Big data has the potential to transform business, improve lives, and change our world — but your company needs to be able to unleash its potential while minimizing the risk associated with new technologies. Informatica Big Data Edition provides a safe, efficient way to integrate all types of data on Hadoop at any scale without having to learn Hadoop.

Increase Productivity up to Five Times

Early adopters of Hadoop and other big data technologies had no choice but to hand-code using Java or scripting languages such as Pig or Hive. Informatica Big Data Edition saves your developers time and effort with a visual development environment, reusable business rules and mapplets, efficient collaboration tools, and flexible deployment models that let them work up to five times faster and more efficiently.

Integrate All Data at Scale

Transaction data stored in databases and flat file formats is only a fraction of the ever-growing volume of data that today's businesses need to integrate.
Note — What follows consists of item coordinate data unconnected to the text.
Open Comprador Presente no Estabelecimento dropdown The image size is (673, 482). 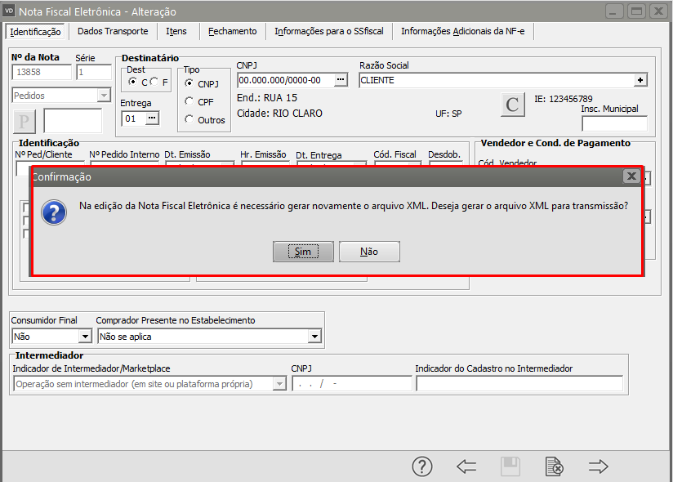coord(314,336)
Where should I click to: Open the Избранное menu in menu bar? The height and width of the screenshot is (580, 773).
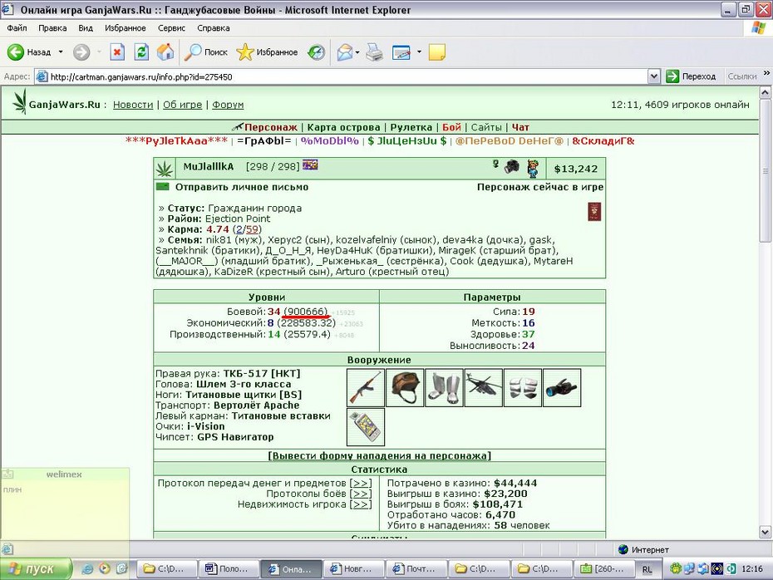(x=126, y=28)
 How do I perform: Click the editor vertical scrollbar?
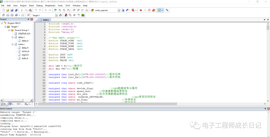click(268, 62)
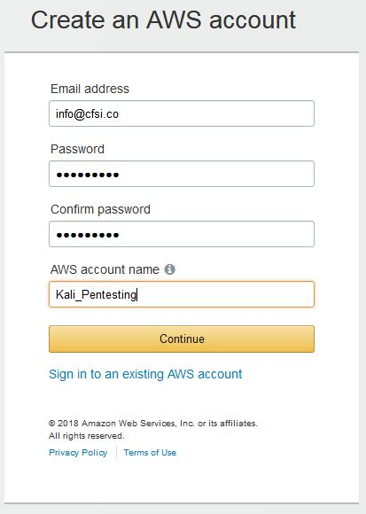Screen dimensions: 366x514
Task: Open the Privacy Policy link
Action: [x=78, y=453]
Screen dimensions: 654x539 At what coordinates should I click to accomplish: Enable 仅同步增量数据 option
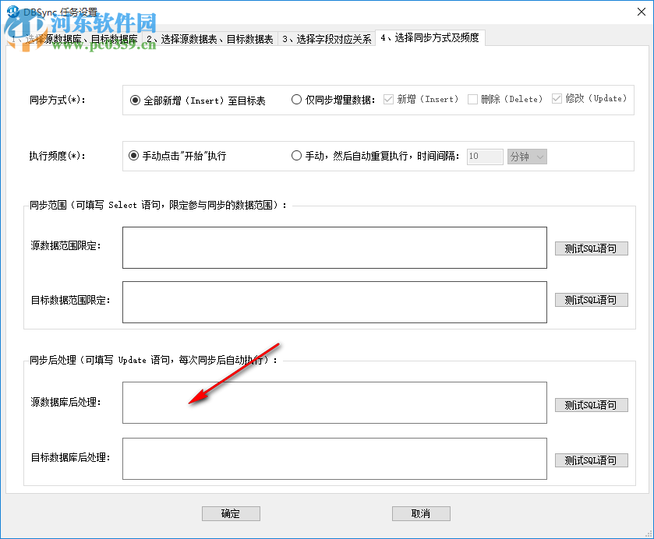[x=297, y=99]
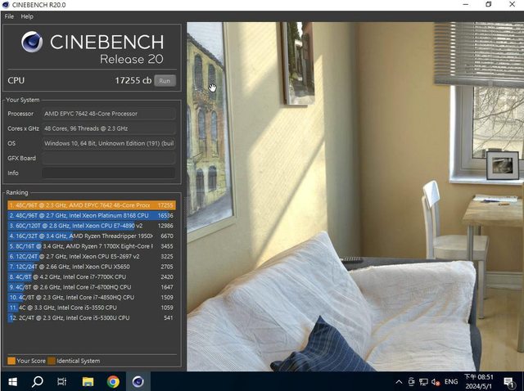
Task: Open Google Chrome from taskbar
Action: pos(113,381)
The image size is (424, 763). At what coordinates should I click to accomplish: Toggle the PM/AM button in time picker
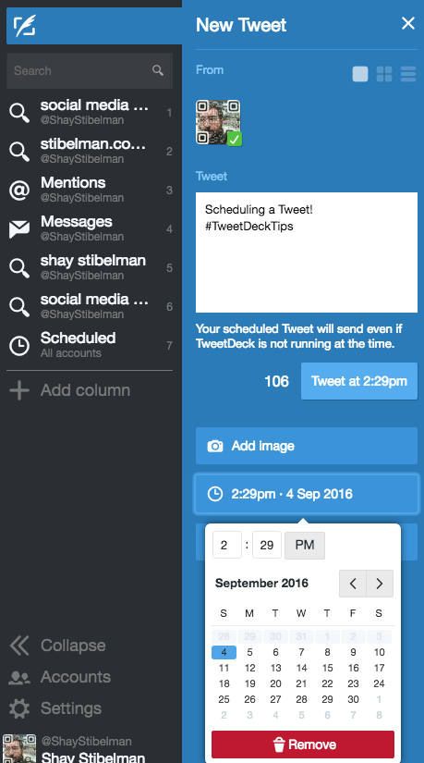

Informatica provides hundreds of high-speed connectors and pre-built transformations so you can integrate data on Hadoop from cloud and mobile applications, social media, sensor devices, and more.

Readily Staff Big Data Projects

Hiring and retaining big data experts can be a time -consuming and costly challenge — but it doesn't have to be. Your data scientists and analysts likely spend only 20 percent of their time on data analysis and the rest on the tedious mechanics of data integration such as accessing, parsing, and managing data. With Informatica Big Data Edition, no specialized coding is required to scale performance on distributed computing platforms like Hadoop. With more than 100,000 trained Informatica developers worldwide, the resources and skills you need for big data projects are never out of reach or scale.

Adopting New Technologies Just Got Safer

The big data ecosystem is evolving rapidly, but you shouldn't have to worry about betting on the wrong technology or running into problems with a change or upgrade. Informatica Big Data Edition is powered by Informatica Vibe™ so you can "Map Once, Deploy Anywhere," knowing that even as technologies change you can run data integration jobs without having to rebuild data processing flows

Informatica PowerCenter Big Data Edition is highly scalable, high-performance enterprise data integration software. Its visual development environment lets developers build ETL data flows that run natively on Hadoop — without having to learn Hadoop.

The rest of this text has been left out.